Por Flávio Meireles
A cena política em Mato Grosso ganhou contornos definitivos nas últimas semanas. O senador Wellington Fagundes (PL) consolidou internamente sua candidatura ao governo do Estado e, com isso, deixou o vice-governador Otaviano Pivetta na mais absoluta sinuca de bico — ou, para usar a expressão popular já ecoando nos bastidores, “de brocha na mão”.
Pivetta havia dito e repetido, aos quatro ventos, que seria o nome do Partido Liberal na disputa de 2026. Falava com convicção. Comportava-se como pré-candidato ungido. Acreditava ter a bênção direta de Valdemar da Costa Neto e de figuras-chave da direita local. Até eventos e jantares políticos já eram moldados para inflar a pré-campanha do empresário vice-governador.

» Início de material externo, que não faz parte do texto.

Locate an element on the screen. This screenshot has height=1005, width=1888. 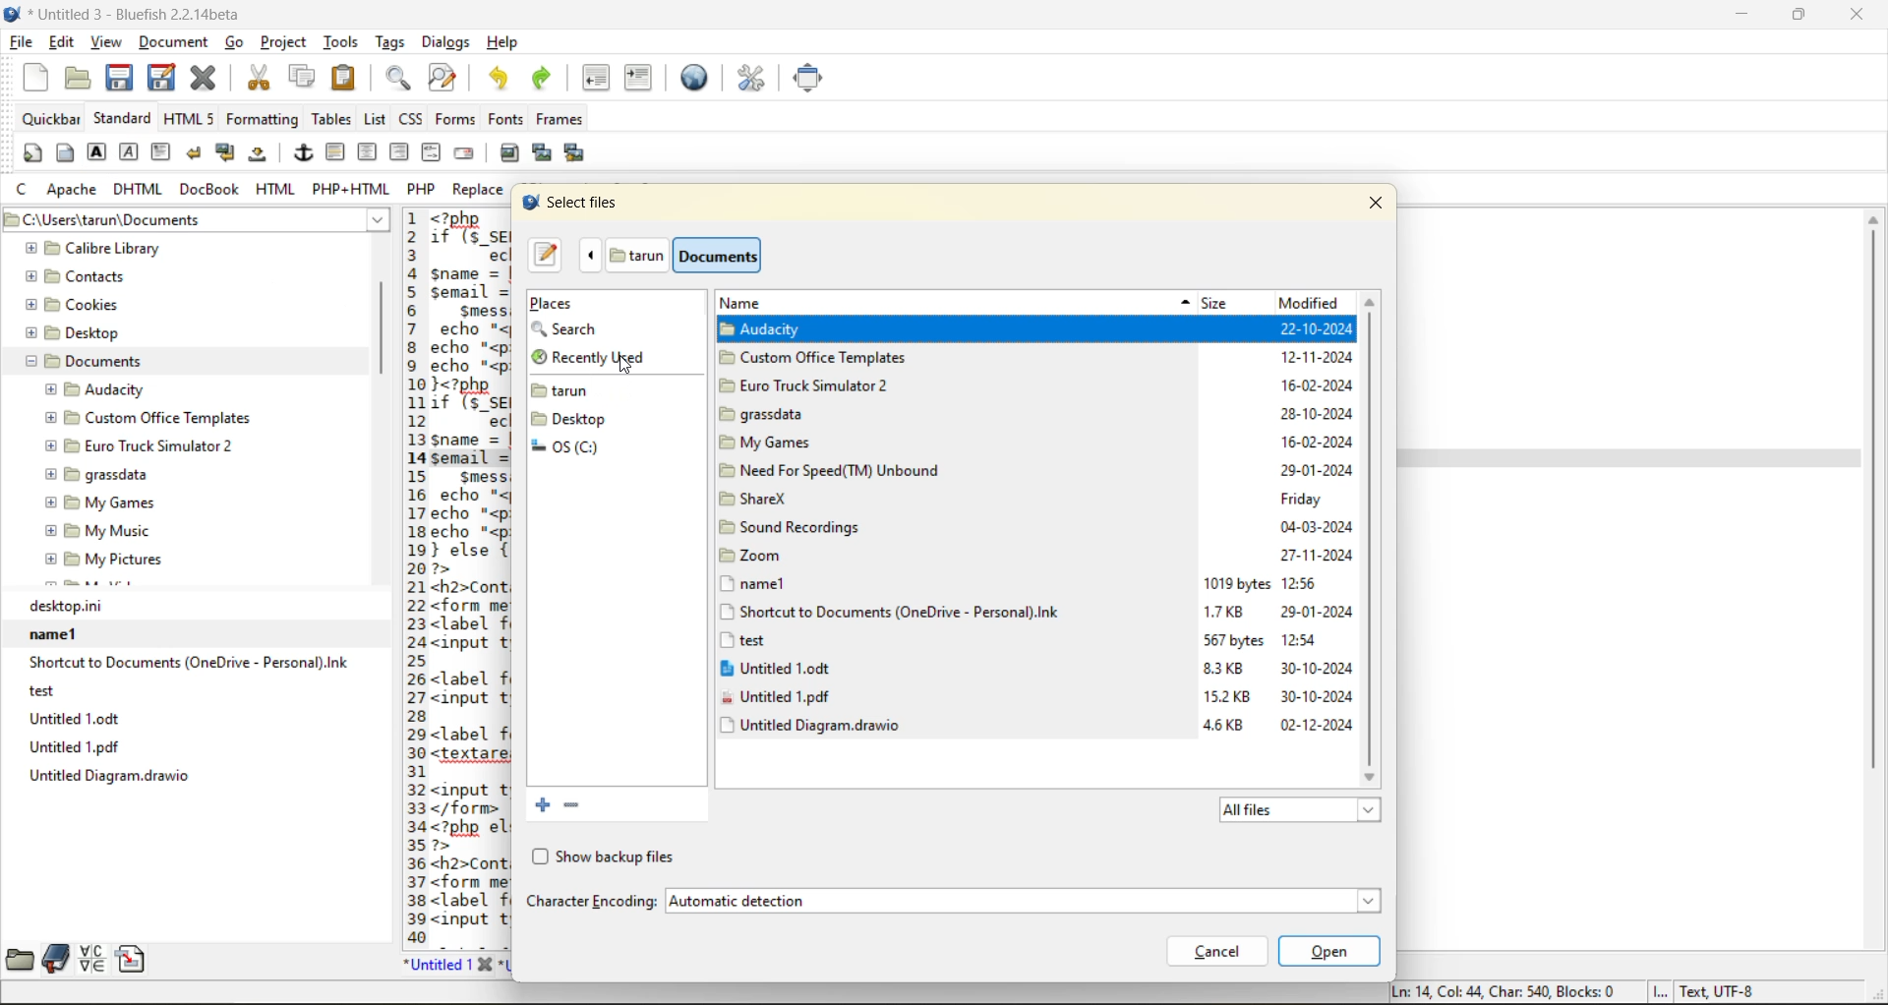
file browser is located at coordinates (18, 959).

Mas a realidade prevaleceu.
O fato: o PL decidiu por Wellington
Wellington tem o que Pivetta ainda busca:
✔ Base eleitoral robusta em todo o Estado
✔ Aliança consolidada com o bolsonarismo
✔ Mandato e estrutura política nacional
✔ Histórico de fidelidade ao partido
Dentro do PL, o que se comenta é simples e óbvio: seria imprudência trocar um ativo consolidado por uma aposta arriscada.

A equação é matemática e estratégica. E nela, Pivetta virou sobra.
A ascensão da Dra. Natacha muda toda a eleição
O enterro definitivo do sonho de Pivetta passa ainda por um novo elemento no tabuleiro: a candidatura da Dra. Natacha.
A médica, carismática e vista como alternativa moderna à velha política estadual, chegou para polarizar diretamente com Wellington Fagundes:
⭐ Perfil popular, sobretudo entre mulheres e jovens
⭐ Forte apelo no eleitorado urbano
⭐ Conexão com temas sociais e com o chamado “campo progressista”
⭐ Potencial para mobilizar votos espontâneos, fora das estruturas tradicionais
Se antes Pivetta poderia colar sua imagem em um discurso de “gestor”, agora esse espaço está ocupado. Pior: quem votaria nele tende ou a preferir Wellington dentro da direita ou a apostar na novidade representada por Natacha.

O vice no limbo
No cenário que se forma:
📌 O PL tem dono — e o dono do PL chama-se Wellington
📌 O eleitor progressista já tem alternativa competitiva — Dra. Natacha
📌 O governador Mauro Mendes mantém distância segura da disputa interna
Resultado: Pivetta ficou sem poleiro, sem ninho e sem projeto.
Conclusão
O que antes parecia um jogo aberto se fechou rapidamente:
• Wellington Fagundes: candidato consolidado da direita
• Dra. Natacha: a grande novidade com forte musculatura eleitoral
• Otaviano Pivetta: completamente isolado
A política, como já disse Leonel Brizola, ama a traição, mas abomina o traidor.
Pivetta confiou demais em promessas que nunca se sustentaram.
Agora, resta a ele decidir se vai insistir em um voo solo… ou se recolhe antes do vexame final nas urnas.